SOURCE PASSAGE —
◆ ◆ ◆

Thus, a New York court has jurisdiction over an out-of-state defendant (assuming federal due process requirements are satisfied) if a plaintiff can adequately allege that: (1) the defendant committed a tortious act outside the state; (2) the cause of action arises from that act; (3) the tortious activity caused injury within the state; (4) the defendant expected or should reasonably have expected the act to have consequences in the state; and (5) the defendant derives substantial revenue from interstate or international commerce. LaMarca v. Pak-Mor Mfg. Co.; see generally David D. Siegel, N.Y. Practice §88 (5th ed.).

Federal due process requirements, of course, allow a state to exercise personal jurisdiction over an out-of-state defendant only if that defendant has sufficient “minimum contacts” with the forum such that the exercise of jurisdiction “does not offend ‘traditional notions of fair play and substantial justice.’” Int’l Shoe Co. v. Washington.

As the U.S. Supreme Court recently held, “[i]n order for a court to exercise specific jurisdiction over a claim, there must be an ‘affiliation between the forum and the underlying controversy, principally, [an] activity or an occurrence that takes place in the forum State.’” Bristol-Myers Squibb Co. v. Super. Ct. of Cal., S.F. Cty. (quoting Goodyear Dunlop Tires Operations, S.A. v. Brown.) The Bristol-Myers Squibb court noted that the nonresident plaintiffs there “were not prescribed Plavix [the drug at issue] in California, did not purchase Plavix in California, did not ingest Plavix in California, and were not injured by Plavix in California” and, as a result, held that California did not have an adequate link with the nonresidents’ claims to assert personal jurisdiction over the out-of-state defendant.

◆ ◆ ◆

DATA EXCERPT —
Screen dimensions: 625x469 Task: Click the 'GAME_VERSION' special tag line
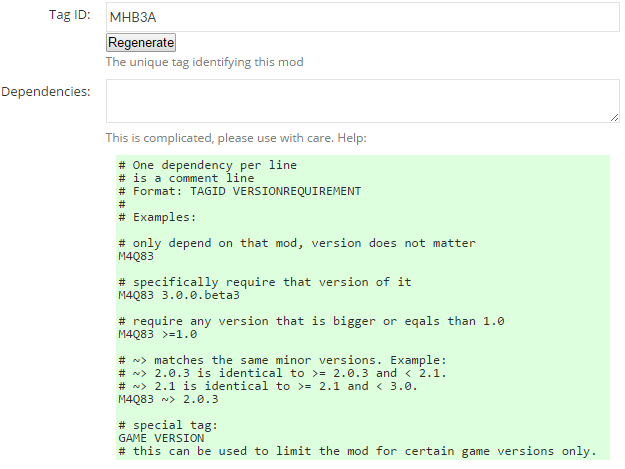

◆ ◆ ◆

Answer these about the personal jurisdiction passage:
1. From what must the out-of-state defendant derive substantial revenue under the New York test?
2. Which case is cited for the "minimum contacts" standard?
3. What drug was at issue in Bristol-Myers Squibb?
Rely only on the personal jurisdiction passage, not on the material.

COMPLETED TASK —
1. Interstate or international commerce.
2. Int'l Shoe Co. v. Washington.
3. Plavix.